### The task
Repeat the lines of the material below word for word.
# START OF Source data
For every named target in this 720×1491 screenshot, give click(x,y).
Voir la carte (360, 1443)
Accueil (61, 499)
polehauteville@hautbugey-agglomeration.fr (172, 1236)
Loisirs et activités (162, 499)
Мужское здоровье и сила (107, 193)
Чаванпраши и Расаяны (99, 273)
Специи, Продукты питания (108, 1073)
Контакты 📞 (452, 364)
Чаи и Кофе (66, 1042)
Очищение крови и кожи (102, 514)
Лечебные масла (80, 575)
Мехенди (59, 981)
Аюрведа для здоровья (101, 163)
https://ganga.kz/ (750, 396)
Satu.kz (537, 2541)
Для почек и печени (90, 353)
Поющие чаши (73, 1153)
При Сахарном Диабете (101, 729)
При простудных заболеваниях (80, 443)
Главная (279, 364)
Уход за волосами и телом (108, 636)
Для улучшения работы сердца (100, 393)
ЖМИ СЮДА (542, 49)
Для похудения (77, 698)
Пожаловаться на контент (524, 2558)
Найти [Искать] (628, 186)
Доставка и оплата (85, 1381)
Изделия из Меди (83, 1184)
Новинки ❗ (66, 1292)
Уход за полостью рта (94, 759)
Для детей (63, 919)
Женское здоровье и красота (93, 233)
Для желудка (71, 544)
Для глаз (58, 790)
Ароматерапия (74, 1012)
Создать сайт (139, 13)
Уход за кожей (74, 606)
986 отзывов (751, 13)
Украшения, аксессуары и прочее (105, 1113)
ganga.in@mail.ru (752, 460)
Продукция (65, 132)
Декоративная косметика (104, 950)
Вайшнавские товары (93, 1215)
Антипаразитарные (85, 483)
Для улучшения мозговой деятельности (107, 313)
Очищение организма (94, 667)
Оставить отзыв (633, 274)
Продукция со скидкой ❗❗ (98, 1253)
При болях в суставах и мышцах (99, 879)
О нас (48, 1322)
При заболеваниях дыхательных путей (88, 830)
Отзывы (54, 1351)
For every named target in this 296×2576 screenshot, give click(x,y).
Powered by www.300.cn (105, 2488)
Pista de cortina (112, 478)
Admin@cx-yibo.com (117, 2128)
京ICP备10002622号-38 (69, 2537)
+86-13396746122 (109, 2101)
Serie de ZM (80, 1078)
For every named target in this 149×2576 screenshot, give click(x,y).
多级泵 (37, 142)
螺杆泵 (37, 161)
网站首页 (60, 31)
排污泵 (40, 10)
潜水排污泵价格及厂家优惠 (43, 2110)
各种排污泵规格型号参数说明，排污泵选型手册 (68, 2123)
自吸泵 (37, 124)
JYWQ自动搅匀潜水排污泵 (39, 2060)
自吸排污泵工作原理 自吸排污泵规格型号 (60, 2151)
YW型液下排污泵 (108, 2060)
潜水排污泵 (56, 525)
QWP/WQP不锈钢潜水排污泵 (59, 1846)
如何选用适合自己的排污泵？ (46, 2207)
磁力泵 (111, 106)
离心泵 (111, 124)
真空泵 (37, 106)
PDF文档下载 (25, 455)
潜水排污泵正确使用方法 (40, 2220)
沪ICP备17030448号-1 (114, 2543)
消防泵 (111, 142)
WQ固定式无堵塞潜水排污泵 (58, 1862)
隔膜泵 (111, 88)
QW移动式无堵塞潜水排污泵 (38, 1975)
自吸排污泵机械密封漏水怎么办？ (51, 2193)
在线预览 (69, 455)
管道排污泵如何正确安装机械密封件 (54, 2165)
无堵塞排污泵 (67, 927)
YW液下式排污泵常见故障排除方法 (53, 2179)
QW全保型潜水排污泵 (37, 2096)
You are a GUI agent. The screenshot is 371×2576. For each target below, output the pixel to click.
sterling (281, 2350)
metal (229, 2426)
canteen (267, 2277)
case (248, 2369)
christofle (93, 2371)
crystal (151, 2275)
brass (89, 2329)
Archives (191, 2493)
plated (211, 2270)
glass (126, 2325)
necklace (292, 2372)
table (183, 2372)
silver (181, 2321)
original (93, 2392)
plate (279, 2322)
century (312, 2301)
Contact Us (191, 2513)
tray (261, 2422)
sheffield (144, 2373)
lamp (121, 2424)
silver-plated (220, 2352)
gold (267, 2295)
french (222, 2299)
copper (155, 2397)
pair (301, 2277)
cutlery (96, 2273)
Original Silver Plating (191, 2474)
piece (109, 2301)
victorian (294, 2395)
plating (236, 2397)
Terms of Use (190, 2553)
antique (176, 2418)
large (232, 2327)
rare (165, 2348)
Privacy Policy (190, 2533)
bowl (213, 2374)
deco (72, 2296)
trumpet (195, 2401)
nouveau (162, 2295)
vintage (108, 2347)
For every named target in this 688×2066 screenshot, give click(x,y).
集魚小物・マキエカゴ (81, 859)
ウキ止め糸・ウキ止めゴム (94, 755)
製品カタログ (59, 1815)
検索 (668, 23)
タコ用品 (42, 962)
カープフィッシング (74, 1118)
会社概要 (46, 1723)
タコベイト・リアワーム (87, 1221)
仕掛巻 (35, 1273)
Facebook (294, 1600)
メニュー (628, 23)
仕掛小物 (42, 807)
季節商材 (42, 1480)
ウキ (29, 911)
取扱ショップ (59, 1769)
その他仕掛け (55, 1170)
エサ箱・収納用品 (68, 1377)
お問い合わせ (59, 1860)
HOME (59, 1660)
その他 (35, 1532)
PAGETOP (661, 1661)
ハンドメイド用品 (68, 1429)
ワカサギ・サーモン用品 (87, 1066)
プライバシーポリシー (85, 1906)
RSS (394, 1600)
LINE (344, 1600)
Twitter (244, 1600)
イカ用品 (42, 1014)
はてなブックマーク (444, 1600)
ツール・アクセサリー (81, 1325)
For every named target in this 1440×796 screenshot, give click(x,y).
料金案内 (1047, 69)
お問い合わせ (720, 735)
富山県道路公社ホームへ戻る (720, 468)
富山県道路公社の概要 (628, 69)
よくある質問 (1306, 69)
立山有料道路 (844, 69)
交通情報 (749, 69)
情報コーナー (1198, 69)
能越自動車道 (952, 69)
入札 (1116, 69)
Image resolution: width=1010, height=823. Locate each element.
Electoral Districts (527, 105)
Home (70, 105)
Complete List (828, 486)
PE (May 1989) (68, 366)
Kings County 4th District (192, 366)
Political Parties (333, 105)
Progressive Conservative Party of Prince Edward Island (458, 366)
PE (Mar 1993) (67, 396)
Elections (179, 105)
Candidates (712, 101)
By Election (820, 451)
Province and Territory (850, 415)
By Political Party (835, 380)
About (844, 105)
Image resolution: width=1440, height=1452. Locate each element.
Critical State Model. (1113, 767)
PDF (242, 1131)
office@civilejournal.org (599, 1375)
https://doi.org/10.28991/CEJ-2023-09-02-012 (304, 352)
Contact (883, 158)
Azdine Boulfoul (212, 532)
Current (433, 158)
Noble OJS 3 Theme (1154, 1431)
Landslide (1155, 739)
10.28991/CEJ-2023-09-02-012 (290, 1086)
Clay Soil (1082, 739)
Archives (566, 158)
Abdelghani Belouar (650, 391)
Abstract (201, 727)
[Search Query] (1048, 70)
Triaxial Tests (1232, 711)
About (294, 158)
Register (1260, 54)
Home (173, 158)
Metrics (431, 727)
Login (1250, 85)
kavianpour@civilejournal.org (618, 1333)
# END OF Source data
### Written response
For every named target in this 720×1491 screenshot, give click(x,y).
Voir la carte (360, 1443)
Accueil (61, 499)
polehauteville@hautbugey-agglomeration.fr (172, 1236)
Loisirs et activités (162, 499)
Мужское здоровье и сила (107, 193)
Чаванпраши и Расаяны (99, 273)
Специи, Продукты питания (108, 1073)
Контакты 📞 (452, 364)
Чаи и Кофе (66, 1042)
Очищение крови и кожи (102, 514)
Лечебные масла (80, 575)
Мехенди (59, 981)
Аюрведа для здоровья (101, 163)
https://ganga.kz/ (750, 396)
Satu.kz (537, 2541)
Для почек и печени (90, 353)
Поющие чаши (73, 1153)
При Сахарном Диабете (101, 729)
При простудных заболеваниях (80, 443)
Главная (279, 364)
Уход за волосами и телом (108, 636)
Для улучшения работы сердца (100, 393)
ЖМИ СЮДА (542, 49)
Для похудения (77, 698)
Пожаловаться на контент (524, 2558)
Найти [Искать] (628, 186)
Доставка и оплата (85, 1381)
Изделия из Меди (83, 1184)
Новинки ❗ (66, 1292)
Уход за полостью рта (94, 759)
Для детей (63, 919)
Женское здоровье и красота (93, 233)
Для желудка (71, 544)
Для глаз (58, 790)
Ароматерапия (74, 1012)
Создать сайт (139, 13)
Уход за кожей (74, 606)
986 отзывов (751, 13)
Украшения, аксессуары и прочее (105, 1113)
ganga.in@mail.ru (752, 460)
Продукция (65, 132)
Декоративная косметика (104, 950)
Вайшнавские товары (93, 1215)
Антипаразитарные (85, 483)
Для улучшения мозговой деятельности (107, 313)
Очищение организма (94, 667)
Оставить отзыв (633, 274)
Продукция со скидкой ❗❗ (98, 1253)
При болях в суставах и мышцах (99, 879)
О нас (48, 1322)
При заболеваниях дыхательных путей (88, 830)
Отзывы (54, 1351)
For every named target in this 296×2576 screenshot, give click(x,y).
Powered by www.300.cn (105, 2488)
Pista de cortina (112, 478)
Admin@cx-yibo.com (117, 2128)
京ICP备10002622号-38 (69, 2537)
+86-13396746122 (109, 2101)
Serie de ZM (80, 1078)
For every named target in this 149×2576 screenshot, give click(x,y).
多级泵 (37, 142)
螺杆泵 (37, 161)
网站首页 (60, 31)
排污泵 (40, 10)
潜水排污泵价格及厂家优惠 (43, 2110)
各种排污泵规格型号参数说明，排污泵选型手册 (68, 2123)
自吸泵 (37, 124)
JYWQ自动搅匀潜水排污泵 (39, 2060)
自吸排污泵工作原理 自吸排污泵规格型号 (60, 2151)
YW型液下排污泵 (108, 2060)
潜水排污泵 (56, 525)
QWP/WQP不锈钢潜水排污泵 (59, 1846)
如何选用适合自己的排污泵？ (46, 2207)
磁力泵 (111, 106)
离心泵 (111, 124)
真空泵 (37, 106)
PDF文档下载 (25, 455)
潜水排污泵正确使用方法 (40, 2220)
沪ICP备17030448号-1 (114, 2543)
消防泵 (111, 142)
WQ固定式无堵塞潜水排污泵 (58, 1862)
隔膜泵 (111, 88)
QW移动式无堵塞潜水排污泵 (38, 1975)
自吸排污泵机械密封漏水怎么办？ (51, 2193)
在线预览 (69, 455)
管道排污泵如何正确安装机械密封件 (54, 2165)
无堵塞排污泵 (67, 927)
YW液下式排污泵常见故障排除方法 (53, 2179)
QW全保型潜水排污泵 (37, 2096)
You are a GUI agent. The screenshot is 371×2576. For each target below, output the pixel to click.
sterling (281, 2350)
metal (229, 2426)
canteen (267, 2277)
case (248, 2369)
christofle (93, 2371)
crystal (151, 2275)
brass (89, 2329)
Archives (191, 2493)
plated (211, 2270)
glass (126, 2325)
necklace (292, 2372)
table (183, 2372)
silver (181, 2321)
original (93, 2392)
plate (279, 2322)
century (312, 2301)
Contact Us (191, 2513)
tray (261, 2422)
sheffield (144, 2373)
lamp (121, 2424)
silver-plated (220, 2352)
gold (267, 2295)
french (222, 2299)
copper (155, 2397)
pair (301, 2277)
cutlery (96, 2273)
Original Silver Plating (191, 2474)
piece (109, 2301)
victorian (294, 2395)
plating (236, 2397)
Terms of Use (190, 2553)
antique (176, 2418)
large (232, 2327)
rare (165, 2348)
Privacy Policy (190, 2533)
bowl (213, 2374)
deco (72, 2296)
trumpet (195, 2401)
nouveau (162, 2295)
vintage (108, 2347)
For every named target in this 688×2066 screenshot, give click(x,y).
集魚小物・マキエカゴ (81, 859)
ウキ止め糸・ウキ止めゴム (94, 755)
製品カタログ (59, 1815)
検索 (668, 23)
タコ用品 (42, 962)
カープフィッシング (74, 1118)
会社概要 (46, 1723)
タコベイト・リアワーム (87, 1221)
仕掛巻 (35, 1273)
Facebook (294, 1600)
メニュー (628, 23)
仕掛小物 (42, 807)
季節商材 (42, 1480)
ウキ (29, 911)
取扱ショップ (59, 1769)
その他仕掛け (55, 1170)
エサ箱・収納用品 (68, 1377)
お問い合わせ (59, 1860)
HOME (59, 1660)
その他 (35, 1532)
PAGETOP (661, 1661)
ハンドメイド用品 (68, 1429)
ワカサギ・サーモン用品 (87, 1066)
プライバシーポリシー (85, 1906)
RSS (394, 1600)
LINE (344, 1600)
Twitter (244, 1600)
イカ用品 (42, 1014)
はてなブックマーク (444, 1600)
ツール・アクセサリー (81, 1325)
For every named target in this 1440×796 screenshot, give click(x,y).
料金案内 (1047, 69)
お問い合わせ (720, 735)
富山県道路公社ホームへ戻る (720, 468)
富山県道路公社の概要 (628, 69)
よくある質問 (1306, 69)
立山有料道路 (844, 69)
交通情報 (749, 69)
情報コーナー (1198, 69)
能越自動車道 (952, 69)
入札 (1116, 69)
Image resolution: width=1010, height=823. Locate each element.
Electoral Districts (527, 105)
Home (70, 105)
Complete List (828, 486)
PE (May 1989) (68, 366)
Kings County 4th District (192, 366)
Political Parties (333, 105)
Progressive Conservative Party of Prince Edward Island (458, 366)
PE (Mar 1993) (67, 396)
Elections (179, 105)
Candidates (712, 101)
By Election (820, 451)
Province and Territory (850, 415)
By Political Party (835, 380)
About (844, 105)
Image resolution: width=1440, height=1452. Locate each element.
Critical State Model. (1113, 767)
PDF (242, 1131)
office@civilejournal.org (599, 1375)
https://doi.org/10.28991/CEJ-2023-09-02-012 (304, 352)
Contact (883, 158)
Azdine Boulfoul (212, 532)
Current (433, 158)
Noble OJS 3 Theme (1154, 1431)
Landslide (1155, 739)
10.28991/CEJ-2023-09-02-012 (290, 1086)
Clay Soil (1082, 739)
Archives (566, 158)
Abdelghani Belouar (650, 391)
Abstract (201, 727)
[Search Query] (1048, 70)
Triaxial Tests (1232, 711)
About (294, 158)
Register (1260, 54)
Home (173, 158)
Metrics (431, 727)
Login (1250, 85)
kavianpour@civilejournal.org (618, 1333)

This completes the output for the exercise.